- Opening Delimiter -

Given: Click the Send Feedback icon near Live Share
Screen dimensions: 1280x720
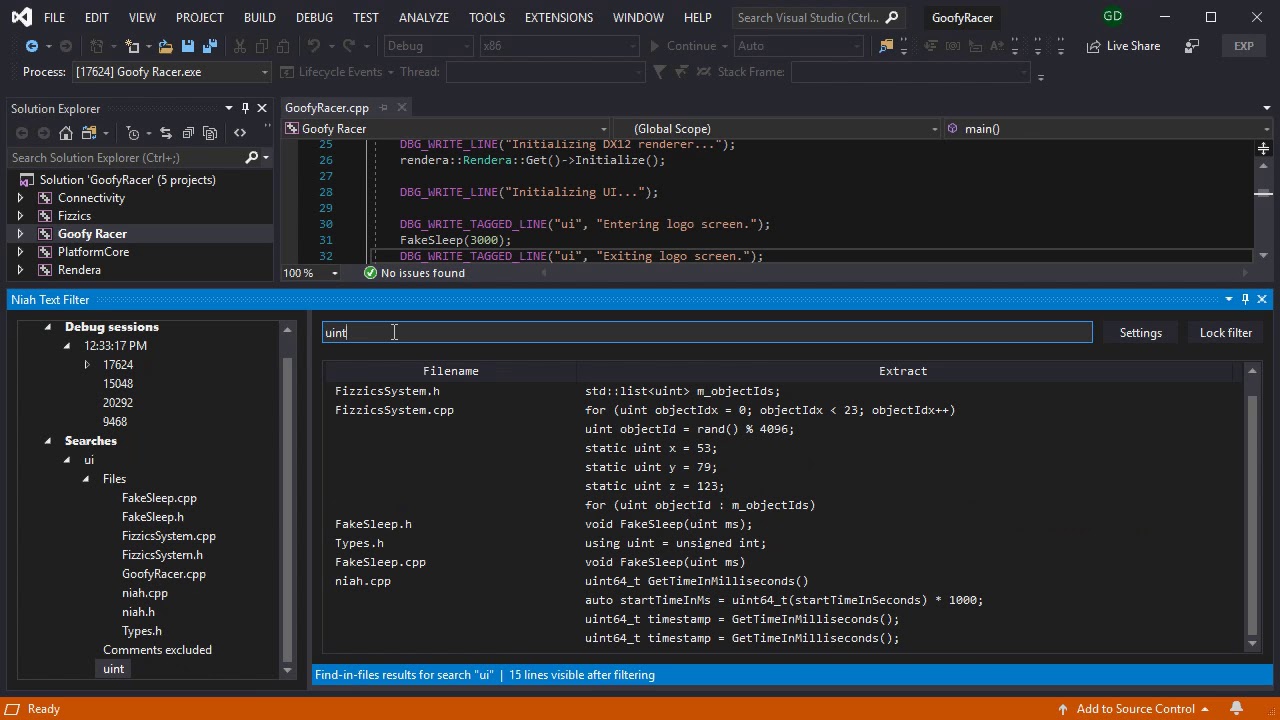Looking at the screenshot, I should 1191,46.
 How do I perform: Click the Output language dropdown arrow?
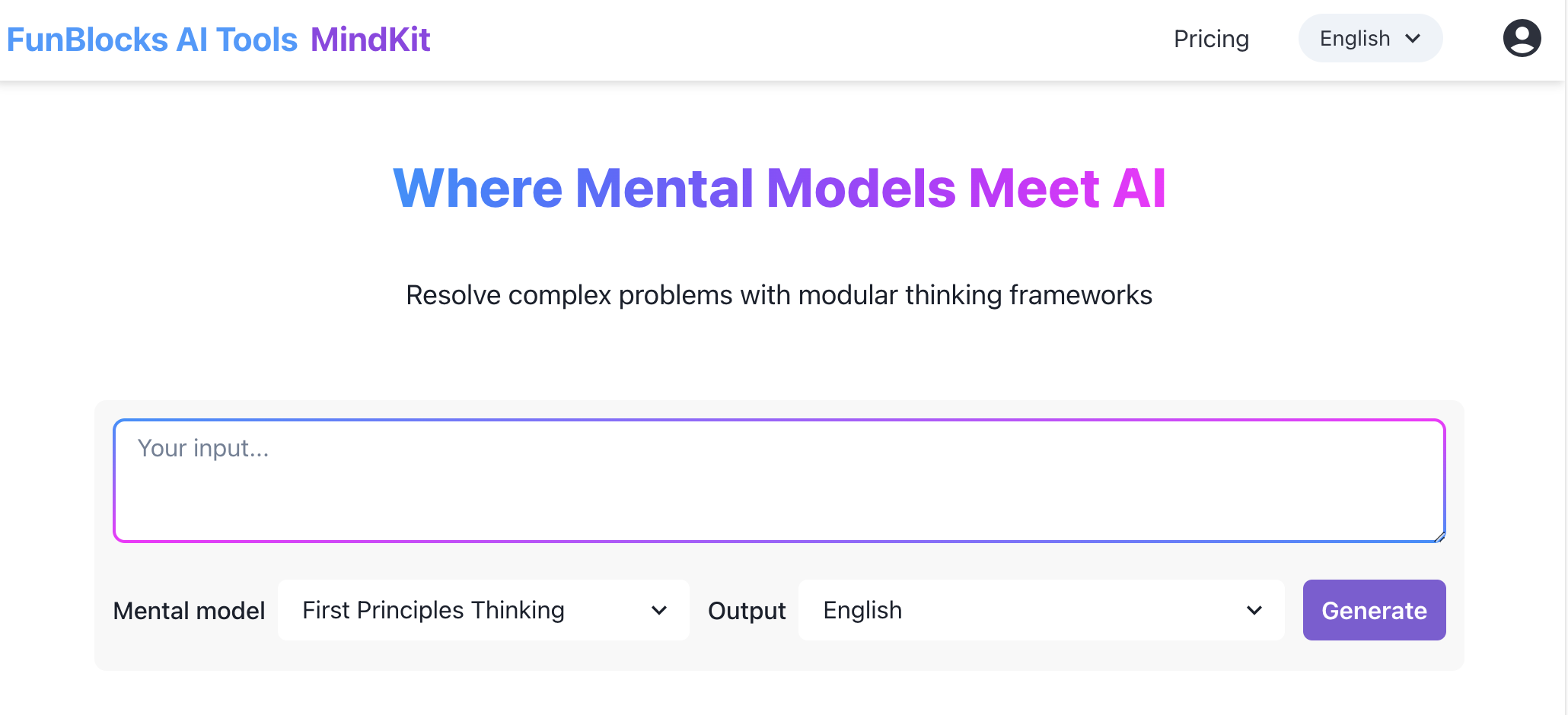point(1254,610)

- Closing Delimiter -

- Task to complete:
Print the full listing above again with exact wording and no images.

- Exercise result:
Given: Click the Send Feedback icon near Live Share
Screen dimensions: 1280x720
Looking at the screenshot, I should 1191,46.
 How do I perform: Click the Output language dropdown arrow?
point(1254,610)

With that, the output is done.